Abstract

This work was intended to explore the effect of circ-0005519 on the apoptosis of bronchial epithelial cells in children with severe asthma and its molecular mechanism. To this end, asthma’s inflammatory environment was simulated by using 1 mg/L lipopolysaccharide (LPS) to induce human bronchial epithelial 16HBE cells, which were considered the 16HBE model cells. After transfection, these 16HBE model cells were divided into following groups: control group, model+si-NC group, model+si-circ-0005519 group, model+miR-NC group, model+miR-625-5p group, model+si-circ-0005519+anti-miR-NC group, and model+si-circ-0005519+anti-miR-625-5p group.

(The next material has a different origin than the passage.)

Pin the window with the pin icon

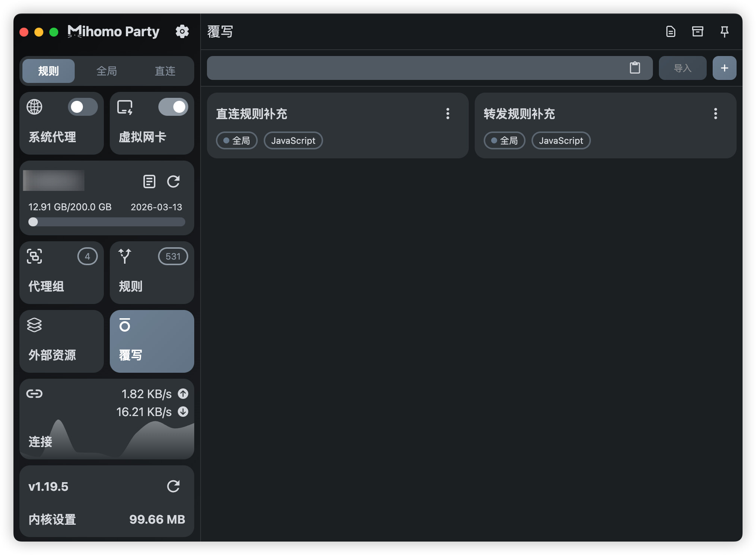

A series of experiments were then carried out, including RT-qPCR assay for testing circ-0005519 and miR-625-5p expressions, flow cytometry assay for analyzing cell apoptosis, western blot for testing protein expression, ELISA assay for detecting IL-6. TNF-α, IL-13, IL-8 expression, and dual-luciferase reporter confirm the targeted functions of circ-0005519 to miR-625-5p. The results displayed highly expressed circ-0005519 and lowly expressed miR-625-5p in 16HBE model cells induced by lipopolysaccharide. Furthermore, we also found increases in apoptosis, Bax expression, and levels of IL-6, TNF-α, IL-13, and IL-8, as well as a decrease in Bcl-2 expression. Additionally, our data revealed that silencing circ-0005519 or overexpressing miR-625-5p would affect these 16HBE model cells, including decreases in apoptosis, Bax expression, and levels of IL-6, TNF-α, IL-13, and IL-8, as well as an increase in Bcl-2 expression. The targeted binding function of circ-0005519 to miR-625-5p was also confirmed, in which interference miR-625-5p would weaken the influences of silencing circ-0005519 on 16HBE cells. These results suggested that silencing circ-0005519 could inhibit apoptosis of lipopolysaccharide-induced bronchial epithelial cells via targeted binding functions to miR-625-5p.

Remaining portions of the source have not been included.